[Problem description]
Render the lines of the records below as a JSON list of strings, one string per line with blank lines omitted, starting at the line containing "Viewport: 1456px width, 819px" and ending at the line containing "(x=489, y=554)".

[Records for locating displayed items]
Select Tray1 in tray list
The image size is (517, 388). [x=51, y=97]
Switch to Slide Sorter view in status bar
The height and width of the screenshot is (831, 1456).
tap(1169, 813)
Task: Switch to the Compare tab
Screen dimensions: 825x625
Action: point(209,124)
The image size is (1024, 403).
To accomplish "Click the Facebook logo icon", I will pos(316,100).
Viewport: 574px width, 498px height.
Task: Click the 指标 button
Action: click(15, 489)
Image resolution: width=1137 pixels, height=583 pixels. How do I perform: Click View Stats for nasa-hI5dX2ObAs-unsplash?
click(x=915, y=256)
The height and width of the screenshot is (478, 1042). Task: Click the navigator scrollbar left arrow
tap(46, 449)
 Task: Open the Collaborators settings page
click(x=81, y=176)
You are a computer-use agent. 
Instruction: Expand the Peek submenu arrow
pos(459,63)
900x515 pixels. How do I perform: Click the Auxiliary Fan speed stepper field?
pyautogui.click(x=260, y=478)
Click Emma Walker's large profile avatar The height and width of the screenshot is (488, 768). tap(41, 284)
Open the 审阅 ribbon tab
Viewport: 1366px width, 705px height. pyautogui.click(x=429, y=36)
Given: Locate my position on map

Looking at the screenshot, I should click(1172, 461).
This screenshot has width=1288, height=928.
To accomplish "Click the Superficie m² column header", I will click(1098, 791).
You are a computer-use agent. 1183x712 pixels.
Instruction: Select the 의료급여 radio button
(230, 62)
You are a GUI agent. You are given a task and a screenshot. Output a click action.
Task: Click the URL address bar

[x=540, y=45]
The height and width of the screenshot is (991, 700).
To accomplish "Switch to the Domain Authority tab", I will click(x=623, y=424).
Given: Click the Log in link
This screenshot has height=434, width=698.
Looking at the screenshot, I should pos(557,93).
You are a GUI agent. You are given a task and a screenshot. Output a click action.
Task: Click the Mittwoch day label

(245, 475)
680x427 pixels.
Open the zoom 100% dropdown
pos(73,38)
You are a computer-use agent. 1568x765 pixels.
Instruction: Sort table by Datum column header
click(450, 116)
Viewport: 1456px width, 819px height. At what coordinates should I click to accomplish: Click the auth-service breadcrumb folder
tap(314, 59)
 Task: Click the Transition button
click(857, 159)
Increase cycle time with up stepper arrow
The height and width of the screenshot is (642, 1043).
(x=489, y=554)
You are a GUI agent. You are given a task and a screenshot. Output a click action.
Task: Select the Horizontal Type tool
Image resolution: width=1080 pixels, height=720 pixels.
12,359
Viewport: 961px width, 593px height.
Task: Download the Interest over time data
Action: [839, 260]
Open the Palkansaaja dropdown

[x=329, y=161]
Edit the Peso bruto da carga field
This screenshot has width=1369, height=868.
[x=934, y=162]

[Complete response]
[
  "Viewport: 1456px width, 819px height. At what coordinates should I click to accomplish: Click the auth-service breadcrumb folder",
  "tap(314, 59)",
  " Task: Click the Transition button",
  "click(857, 159)",
  "Increase cycle time with up stepper arrow",
  "The height and width of the screenshot is (642, 1043).",
  "(x=489, y=554)"
]